Then the session started and again as I said at the
start I have no intention of listing what was said, let’s just say that certain
events were viewed and reviewed with greater clarity than ever before and yes I
was emotional, no wailing or gnashing of teeth, but I was moved in a good way
and for the first time in a long time I had a greater understanding on how to
handle the problem, I did get to a certain point and say that I wanted to
change the topic and I was brought back to the present with a reassuring ease.
I poked the bear and he had tried to clip me with a huge swipe of his big claws,
but I was able to side step although it was a close run thing, the session
finished after ninety minutes and I was steered back to feeling good about
myself.
I left as the weather calmed down it had rained but
it was muggy again and I was exhausted, I wasn’t sure if I had missed my bus or
not, I was glad to get to the bus stop and sit and watch the windmills (yet
again) that tower over the valley
getting a feeling of calm from these hulking giants, after a few minutes a
deserted bus turned up and I was glad of the solitude, I didn’t feel the need
to be a people person I just wanted to sit and veg out!
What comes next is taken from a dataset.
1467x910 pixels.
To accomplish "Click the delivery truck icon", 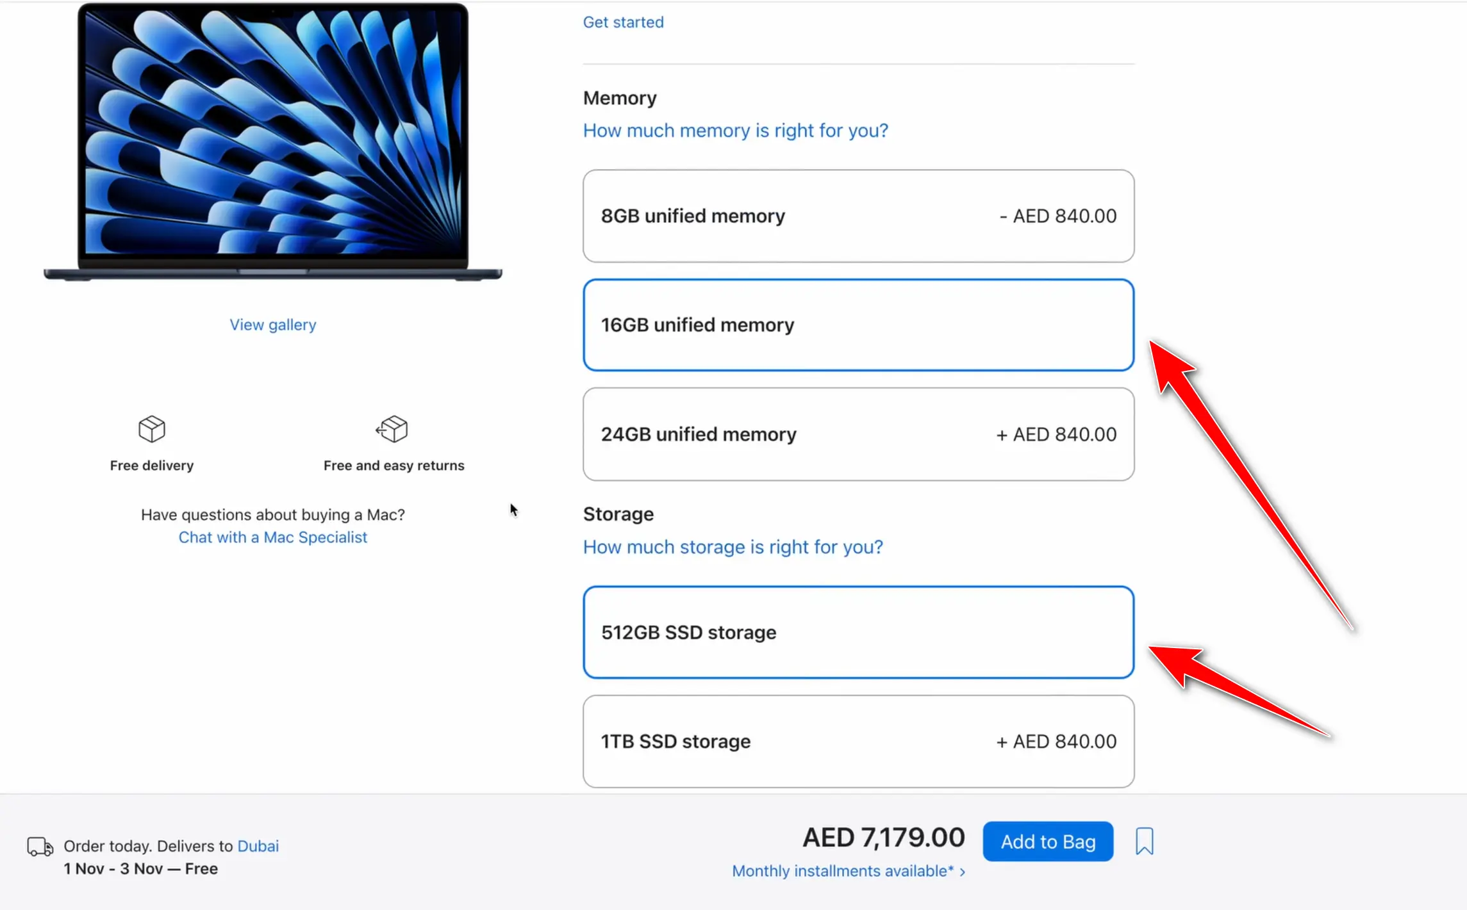I will point(40,847).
Thankfully the bus took
the short route home and as I crossed the main road to my home, the rain came
back as though it was chasing me home, the youngest was dog sitting and I felt
almost like a zombie so I made my excuses and said I needed some time, my knees
were playing up and I wanted to stretch out, although I was exhausted I didn’t
feel tired like I normally would have, but I still stretched out on the bed
once I was comfortable and I simply looked at the ceiling feeling neither happy
or sad I just felt drained. After half an hour the youngest came upstairs and
told me the time (probably making sure I hadn’t fell asleep) I said I would be
up in a second, dammit she had said the magic words no sooner had she said it
then I was out like a light only to be awoken by my wife a further thirty
minutes down the line, not feeling anything other than emptiness, for no reason
other than I had slept and didn’t get the refreshment I obviously craved. I lay
a few minutes more then pulled myself together, heading into the kitchen to
make tea as I had promised the night before.
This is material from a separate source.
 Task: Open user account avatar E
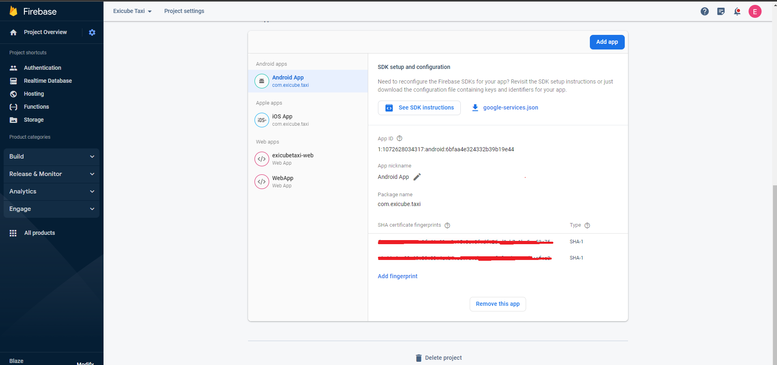[x=755, y=11]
That’s when the day got strange, my wife who usually
is so understanding, wasn’t, not her fault I just wanted a little space and she
wasn’t her usual thoughtful self, I didn’t want to argue but that’s the way it
appeared the night was going to go! I retreated to my laptop to start honing
this chapter I was going to try and do something different write straight to
the computer and hopefully get some sense (hahaha yeah right) as opposed to
just a stream of consciousness, and by and large it has worked, tea was lovely
(even if I say so myself) but the ugly mood between us was never far from the
surface and after an ugly encounter I
decided to shut up as the only losers would be us, no common ground or common
sense between us and nobody wanting to yield an inch. This was the thing I was
worried about more than anything else, me being more assertive and expressing
my opinion and for people not to really like or understand my statement or
position, withdraw regroup and rethink, at least my mind was taken away from the
other matter, the bear has wandered off and I intend to pick the bones from the
carcass before I return next week, hopefully stronger for the week of
contemplation.
As for being sat in a fox hole I have no idea how to
deal with this particular hand grenade, the fuse running short, all the
pressure that’s been building up, I know I need to defuse the situation, but I
don’t feel like running the white flag up the pole just yet as I don’t feel I
have done or said anything wrong, it’s my opinion I respect yours all I’m
asking is that you respect mine. Today is done time to try and get some
semblance of order because although I am deflecting what has gone today,
tomorrow may not be so kind and I need everybody back on the defence line just
in case the bear decides to amble back into view. The finish line now looms
ever closer and I have to build my defences ever higher, I have asked for help
and yes I have received it, it’s me that has to utilise what has been discussed
over these weeks.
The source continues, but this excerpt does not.